Task statement: When the line containing "The width and height of the screenshot is (587, 420)." is found in the data below, copy it and each line after it through the line containing "You are a computer-use agent. Screen dimensions: 1568x726", exactly and with no others.

Source material:
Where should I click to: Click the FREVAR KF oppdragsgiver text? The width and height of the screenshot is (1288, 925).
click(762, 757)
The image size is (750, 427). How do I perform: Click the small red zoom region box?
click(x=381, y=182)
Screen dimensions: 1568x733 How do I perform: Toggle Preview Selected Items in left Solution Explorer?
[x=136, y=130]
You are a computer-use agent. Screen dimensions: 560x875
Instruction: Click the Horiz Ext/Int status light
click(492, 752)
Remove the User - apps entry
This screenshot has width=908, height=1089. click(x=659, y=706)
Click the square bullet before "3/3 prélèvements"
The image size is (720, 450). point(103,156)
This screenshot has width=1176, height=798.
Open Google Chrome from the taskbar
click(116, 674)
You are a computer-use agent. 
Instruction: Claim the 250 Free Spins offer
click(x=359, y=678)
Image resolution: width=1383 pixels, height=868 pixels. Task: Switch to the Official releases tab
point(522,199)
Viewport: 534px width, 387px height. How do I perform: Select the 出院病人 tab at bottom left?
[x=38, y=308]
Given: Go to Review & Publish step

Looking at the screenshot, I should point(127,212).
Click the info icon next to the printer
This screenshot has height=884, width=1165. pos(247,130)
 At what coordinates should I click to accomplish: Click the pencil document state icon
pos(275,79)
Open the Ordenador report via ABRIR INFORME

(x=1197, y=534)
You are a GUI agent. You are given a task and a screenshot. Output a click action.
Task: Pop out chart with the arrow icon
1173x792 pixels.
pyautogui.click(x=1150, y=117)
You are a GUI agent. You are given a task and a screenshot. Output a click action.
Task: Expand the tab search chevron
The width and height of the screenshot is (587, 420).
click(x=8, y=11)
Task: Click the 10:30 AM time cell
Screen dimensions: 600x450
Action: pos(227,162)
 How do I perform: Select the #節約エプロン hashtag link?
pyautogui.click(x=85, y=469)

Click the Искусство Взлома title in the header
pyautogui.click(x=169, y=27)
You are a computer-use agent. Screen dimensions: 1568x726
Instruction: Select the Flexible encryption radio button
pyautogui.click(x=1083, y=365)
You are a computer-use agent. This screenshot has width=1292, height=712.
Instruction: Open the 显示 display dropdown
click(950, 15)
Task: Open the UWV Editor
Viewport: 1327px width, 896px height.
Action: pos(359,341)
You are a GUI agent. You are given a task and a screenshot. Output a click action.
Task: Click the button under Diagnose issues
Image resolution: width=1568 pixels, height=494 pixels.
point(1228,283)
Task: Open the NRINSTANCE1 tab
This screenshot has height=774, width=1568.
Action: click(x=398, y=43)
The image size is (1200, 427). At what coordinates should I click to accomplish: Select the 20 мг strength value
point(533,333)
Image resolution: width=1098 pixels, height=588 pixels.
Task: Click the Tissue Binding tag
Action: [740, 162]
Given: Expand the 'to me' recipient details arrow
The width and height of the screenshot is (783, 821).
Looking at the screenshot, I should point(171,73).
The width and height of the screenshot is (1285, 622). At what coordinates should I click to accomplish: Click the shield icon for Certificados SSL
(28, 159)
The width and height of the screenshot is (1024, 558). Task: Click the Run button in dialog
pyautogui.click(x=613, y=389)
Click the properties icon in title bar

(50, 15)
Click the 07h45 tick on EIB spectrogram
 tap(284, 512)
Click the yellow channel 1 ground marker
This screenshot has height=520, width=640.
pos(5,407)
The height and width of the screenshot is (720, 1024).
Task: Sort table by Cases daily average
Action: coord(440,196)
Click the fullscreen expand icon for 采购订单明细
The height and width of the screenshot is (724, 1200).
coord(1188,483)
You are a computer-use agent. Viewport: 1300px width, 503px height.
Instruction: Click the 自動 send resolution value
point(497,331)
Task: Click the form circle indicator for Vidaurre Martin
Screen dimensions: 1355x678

Your solution:
The width and height of the screenshot is (587, 420).
click(x=8, y=11)
Task: Click the 10:30 AM time cell
Screen dimensions: 600x450
Action: pos(227,162)
 How do I perform: Select the #節約エプロン hashtag link?
pyautogui.click(x=85, y=469)

Click the Искусство Взлома title in the header
pyautogui.click(x=169, y=27)
You are a computer-use agent. Screen dimensions: 1568x726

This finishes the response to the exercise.